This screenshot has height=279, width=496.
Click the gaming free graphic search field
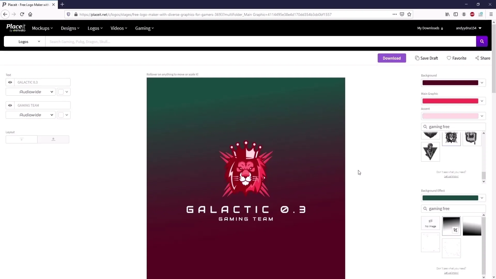[453, 126]

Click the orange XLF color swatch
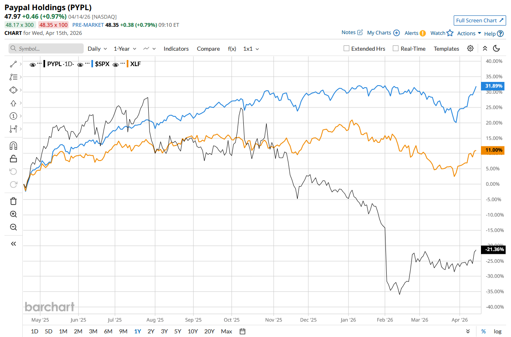[128, 64]
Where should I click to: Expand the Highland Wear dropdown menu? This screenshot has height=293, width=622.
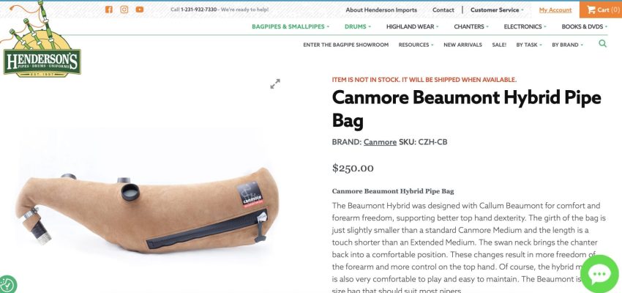tap(413, 26)
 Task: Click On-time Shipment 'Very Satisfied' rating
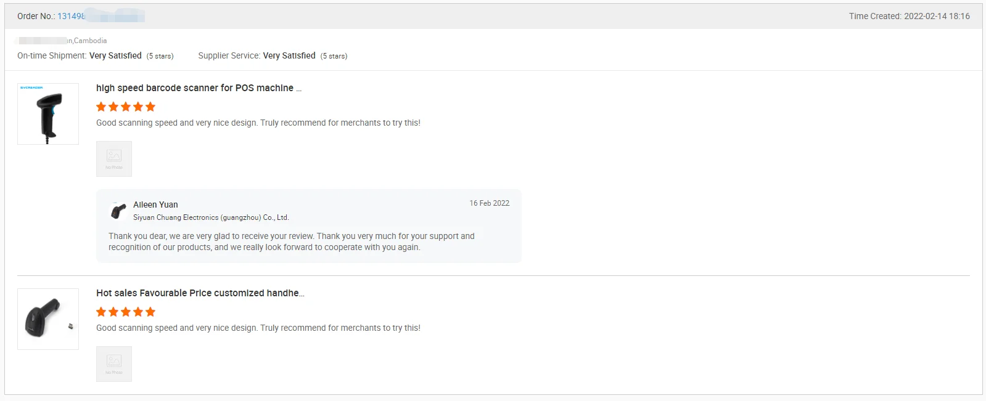pos(115,55)
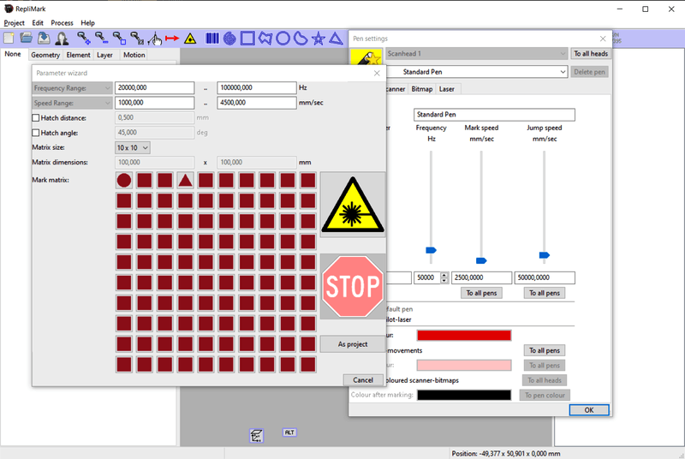Toggle the circle cell in mark matrix
This screenshot has height=459, width=685.
click(124, 180)
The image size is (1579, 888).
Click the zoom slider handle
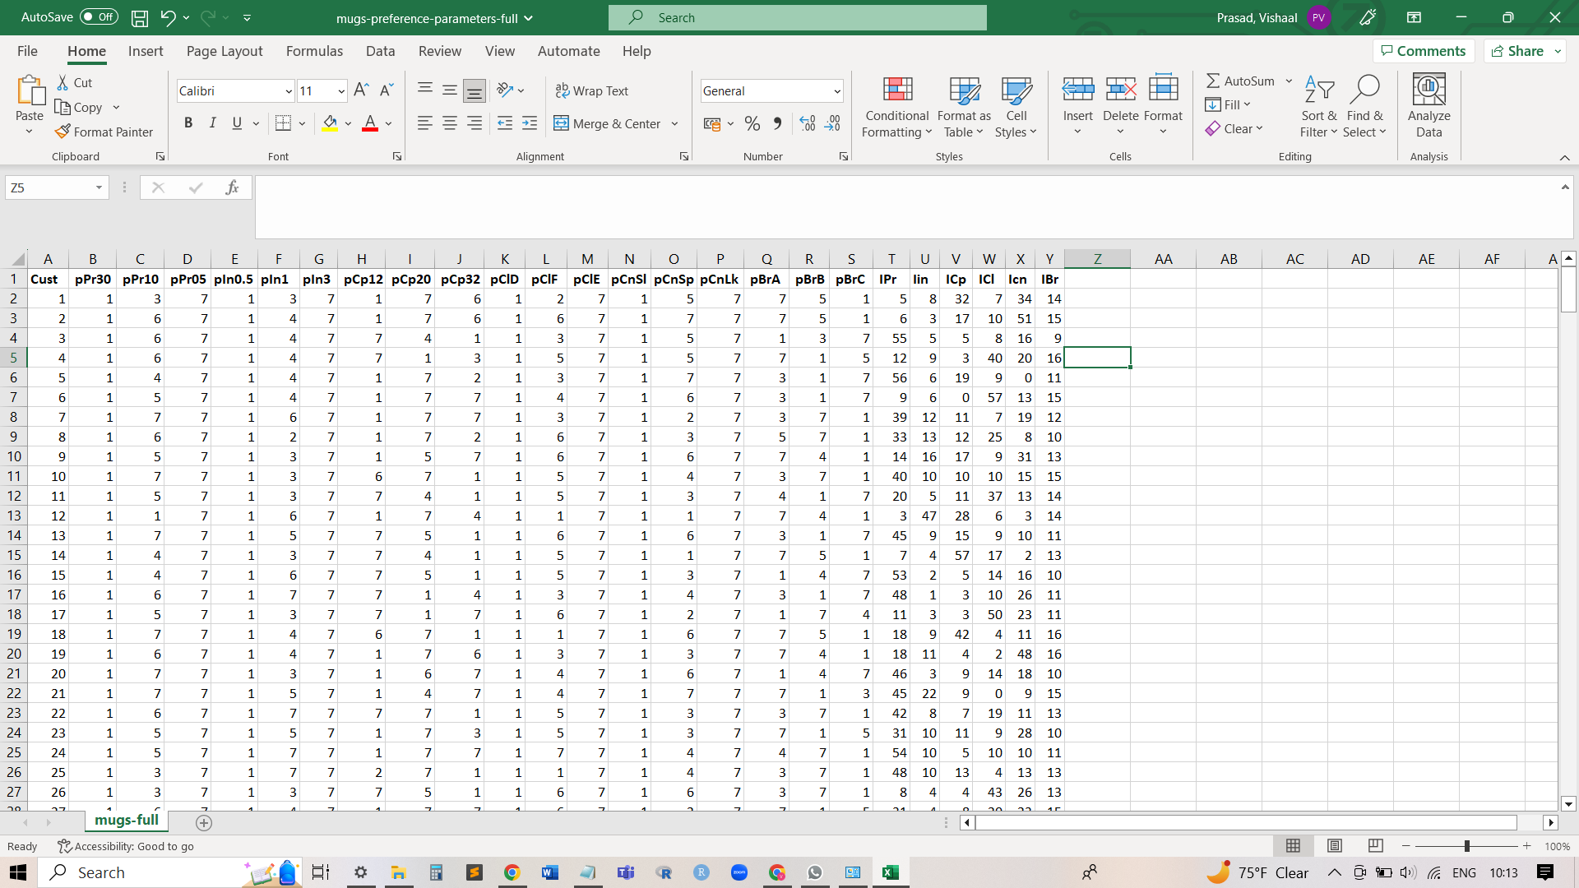pos(1466,846)
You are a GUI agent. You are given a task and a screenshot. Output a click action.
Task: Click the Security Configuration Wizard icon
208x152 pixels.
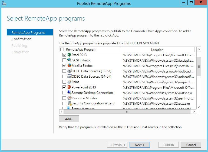pyautogui.click(x=69, y=103)
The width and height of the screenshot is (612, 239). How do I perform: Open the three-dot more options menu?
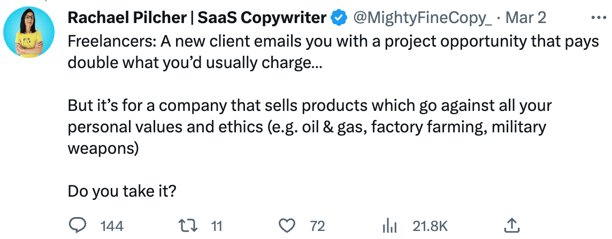(598, 18)
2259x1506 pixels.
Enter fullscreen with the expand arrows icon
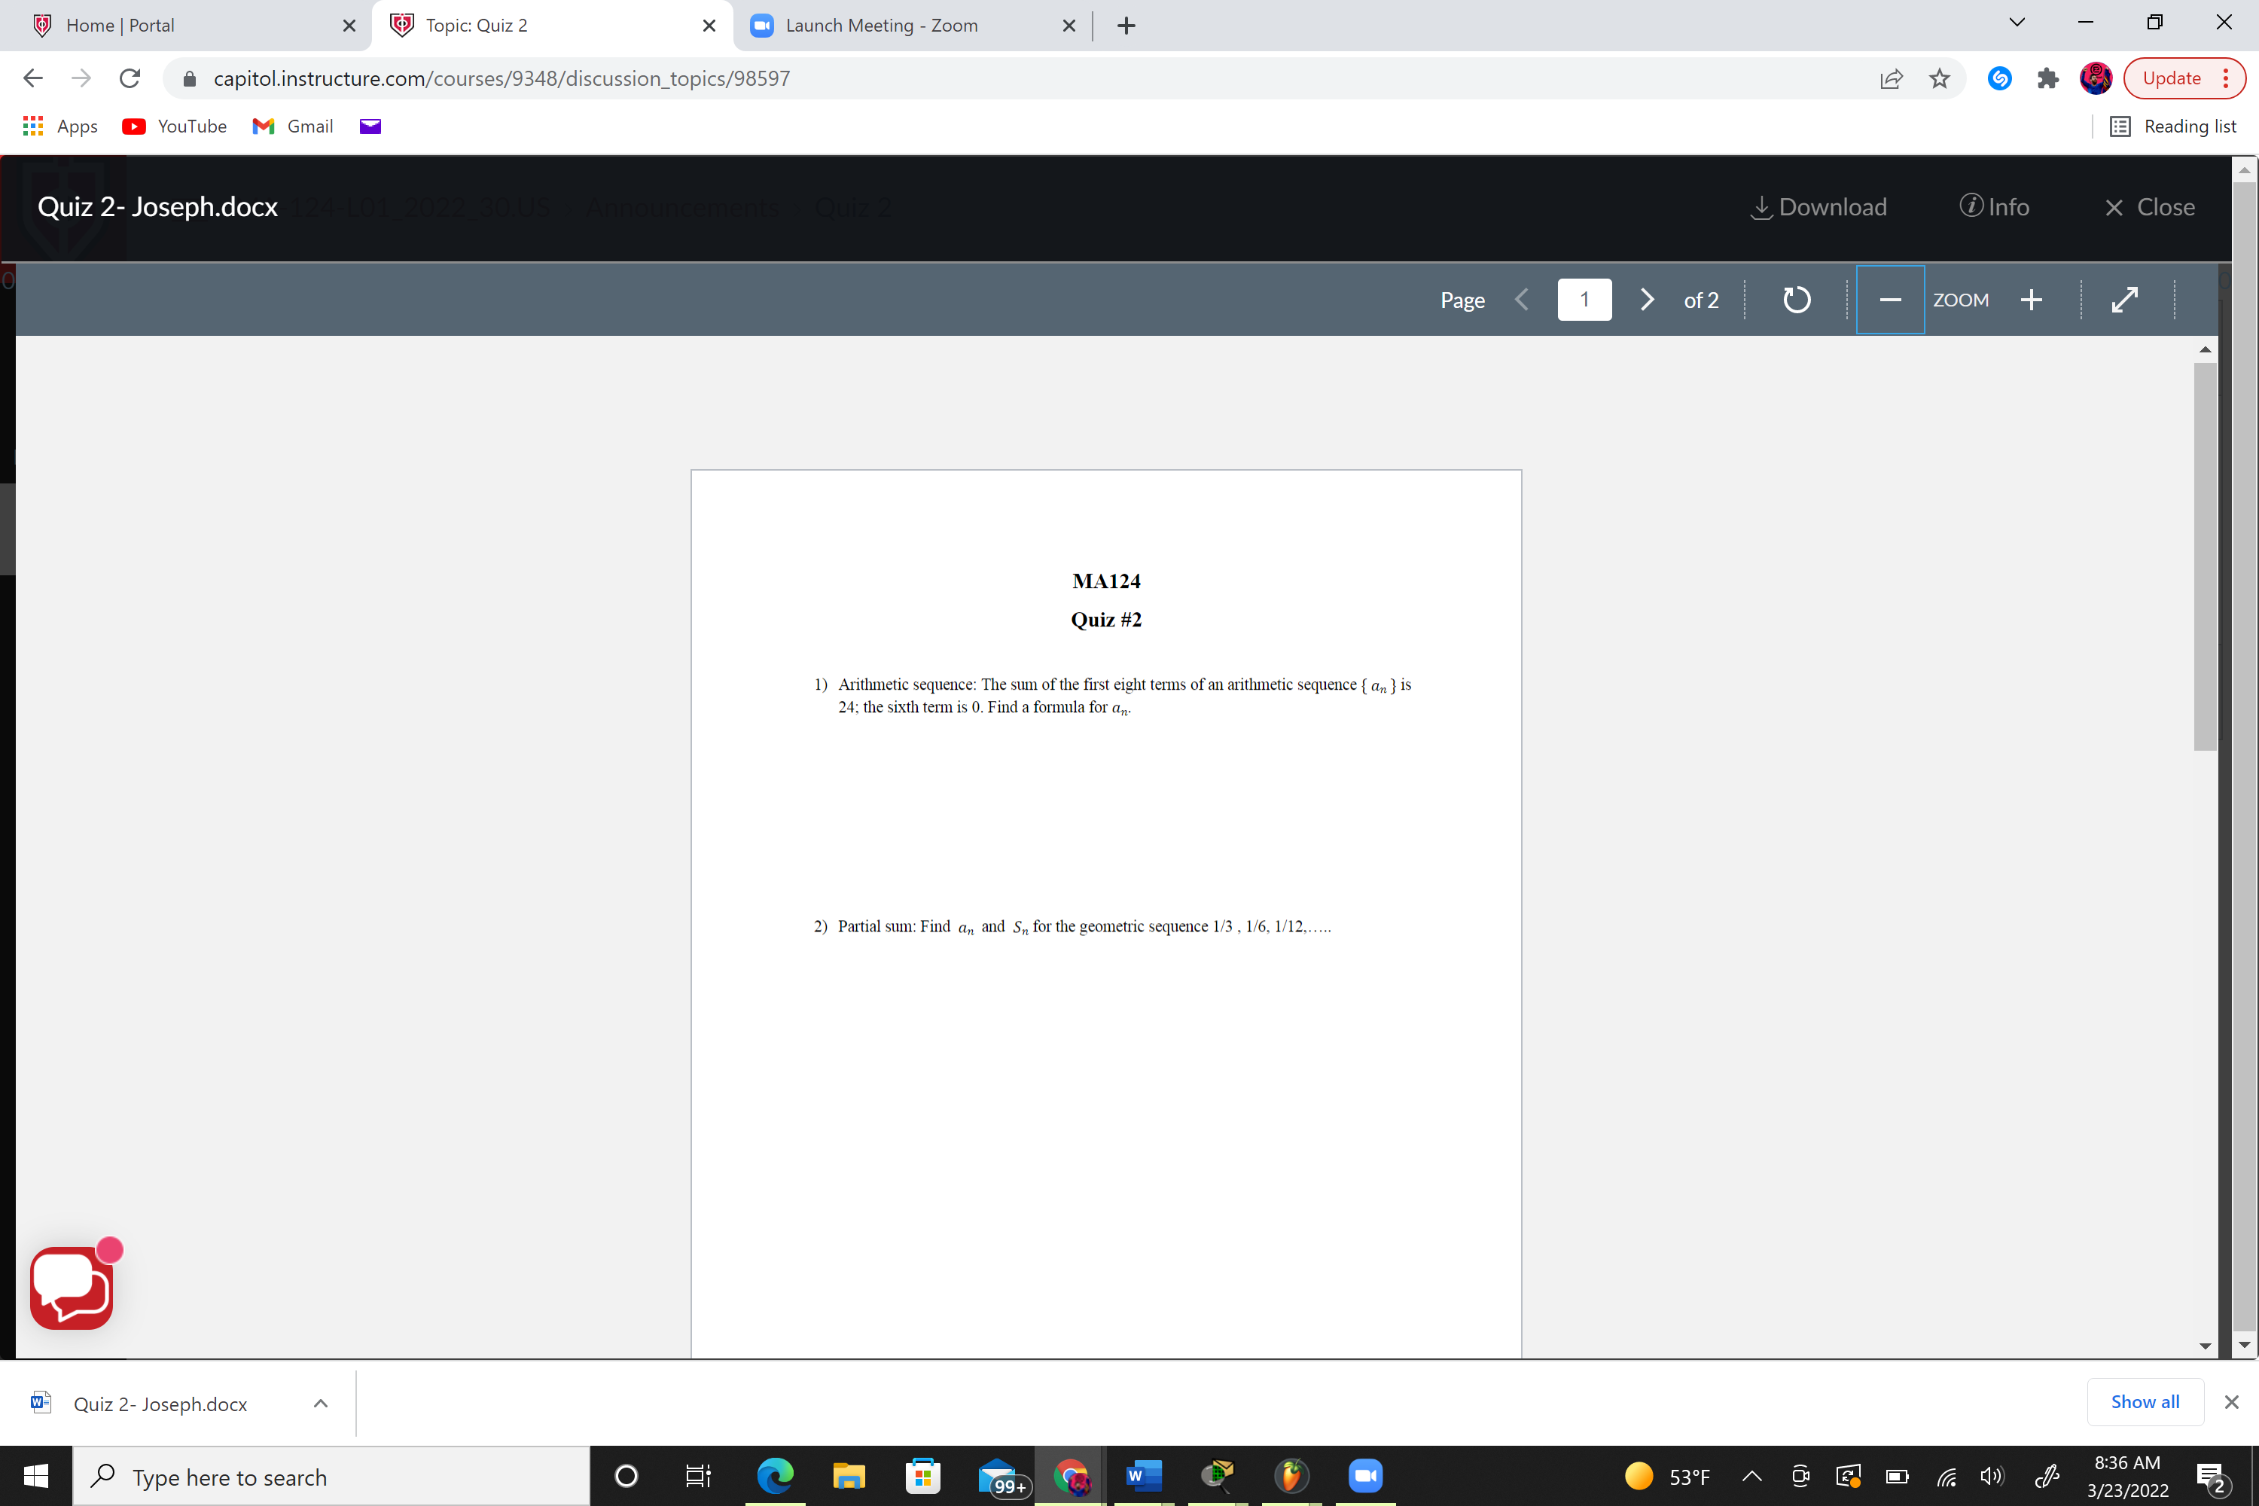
-- -- --
- [EXERCISE REQUIREMENTS]
Arrange the material above as a Markdown table with two columns, Row and Line, giving each non-blank line its own numbered row. Skip blank lines and leave the pictures out.

- [TASK SOLUTION]
| Row | Line |
|---|---|
| 1 | This screenshot has height=279, width=496. |
| 2 | Click the gaming free graphic search field |
| 3 | [453, 126] |
| 4 | Click the orange XLF color swatch |
| 5 | [128, 64] |
| 6 | Where should I click to: Expand the Highland Wear dropdown menu? This screenshot has height=293, width=622. |
| 7 | tap(413, 26) |
| 8 |  Task: Click On-time Shipment 'Very Satisfied' rating |
| 9 | pos(115,55) |
| 10 | Toggle the circle cell in mark matrix |
| 11 | This screenshot has height=459, width=685. |
| 12 | click(124, 180) |
| 13 | The image size is (1579, 888). |
| 14 | Click the zoom slider handle |
| 15 | pos(1466,846) |
| 16 | You are a GUI agent. You are given a task and a screenshot. Output a click action. |
| 17 | Task: Click the Security Configuration Wizard icon |
| 18 | 208x152 pixels. |
| 19 | pyautogui.click(x=69, y=103) |
| 20 | The width and height of the screenshot is (612, 239). How do I perform: Open the three-dot more options menu? |
| 21 | (598, 18) |
| 22 | 2259x1506 pixels. |
| 23 | Enter fullscreen with the expand arrows icon |